While Wes Anderson’s 2001 dark comedy ‘The Royal Tennenbaums‘ creatively integrates music throughout, the moment in which Elliot Smith’s ‘Needle in the Hay’ plays over the attempted suicide of Richie Tennenbaum is perhaps the most poignant.
The film’s characters toy with the idea of their own death in an almost playful manner throughout, with Margot Tennebaum’s taping of a TV to the edge of her bath in a slapdash effort to prevent her own electrocution, Royal Tennenbaum’s wish for an extraordinary grave to be his own, and Raleigh St. Clair’s sheepish attempt to block a car transporting his escaping wife using his own body providing just three examples of this.
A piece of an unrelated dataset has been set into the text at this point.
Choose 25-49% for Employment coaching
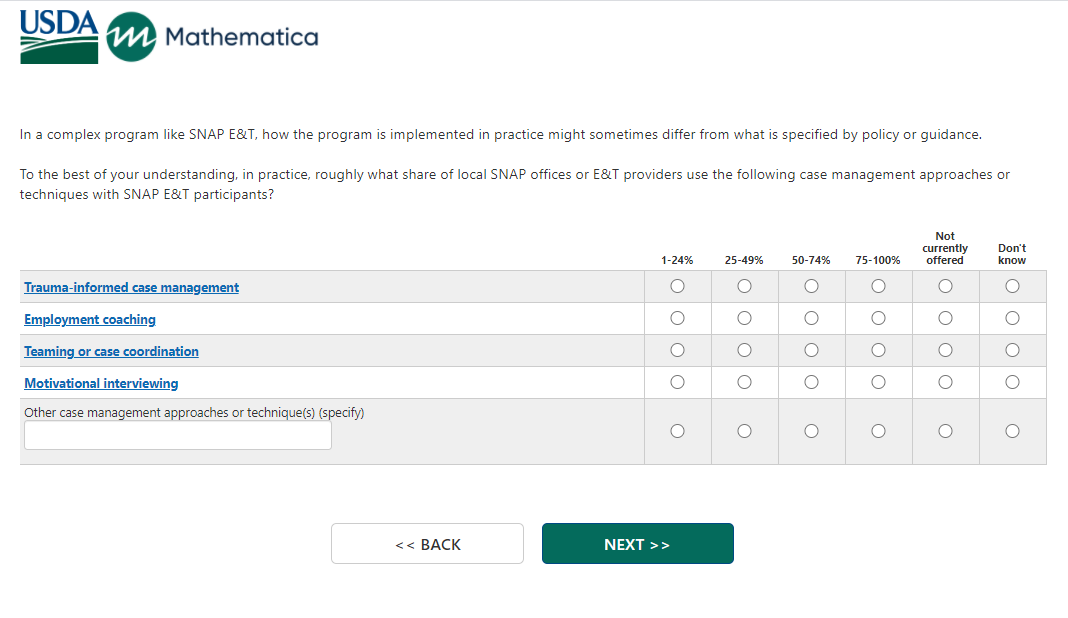Image resolution: width=1068 pixels, height=618 pixels. click(x=744, y=318)
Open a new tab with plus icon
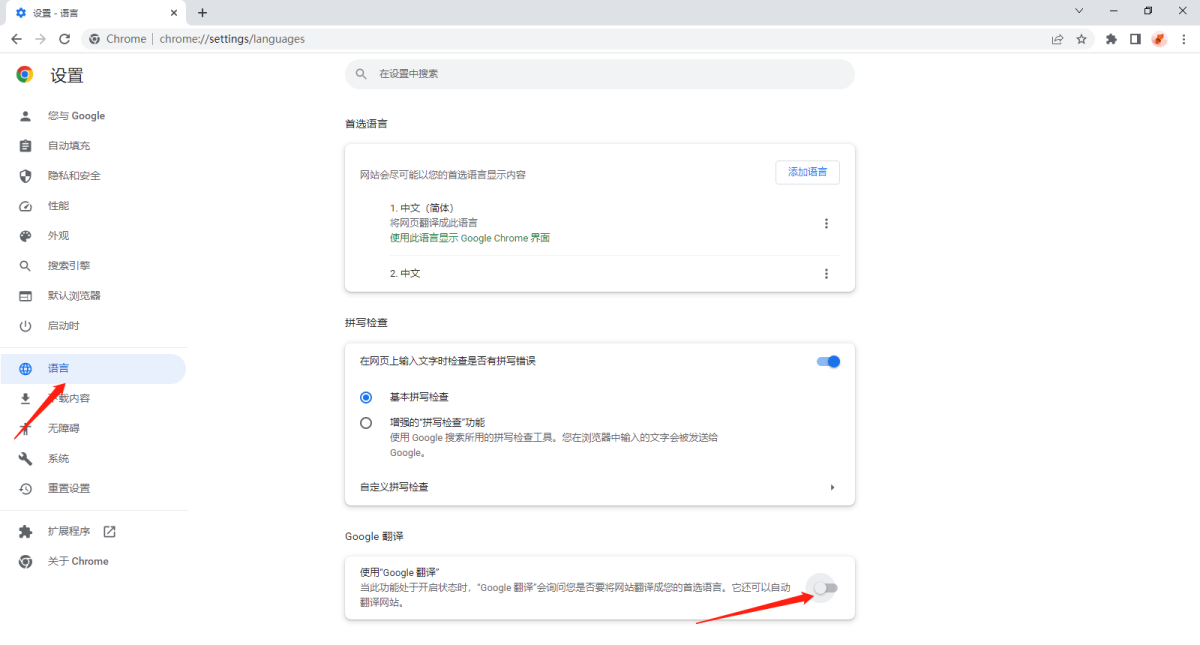The height and width of the screenshot is (645, 1200). coord(202,13)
However, it is the point where Richie confronts himself in a mirror and claims “I’m going to kill myself tomorow” before cutting his wrists open that represents the transformation of death from a comic symbol of inevitability into the desperate final act of a life full of self-loathing and pain.
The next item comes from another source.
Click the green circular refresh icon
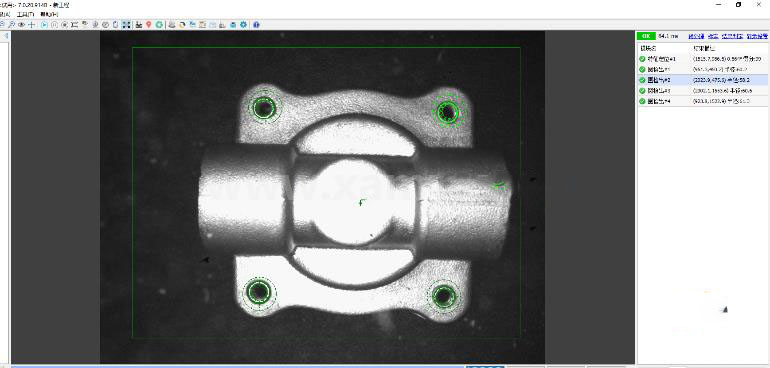 pyautogui.click(x=159, y=25)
The scene would be moving even if it was completely silent, but Smith’s simplistic acoustic arrangement and hushed vocals serve purely to emphasize its tenderness. As he sings “I’m taking the cure so I can be quiet” following a narrative perspective detailing a jealous third party’s analysis of the relationship between his desired lover and another man, he manages to perfectly parallel Richie’s forbidden lust over his own adopted sister, a married women.
With all these factors considered, the ‘needle in the hay’ the song’s refrain refers to so often is given a painfully destructive connotation.
When one considers Smith’s death at his own hands in 2003, the scene only increases in poignancy; In a miserable case of art reflecting life, we are presented with a man prolifically ridden with thoughts of self-destruction, who ultimately ended his existence in suicide, eerily providing the soundtrack to his own visual counterpart.
For those of you who haven’t seen The Royal Tennenbaums, it represents Wes Anderson at his most Wes Anderson, a statement that will mean different things to different people. However, even if you’re not a fan of the auteur’s polarising visual style, it cannot be denied that this scene provides a perfect example of how music and film can work together for both their benefit.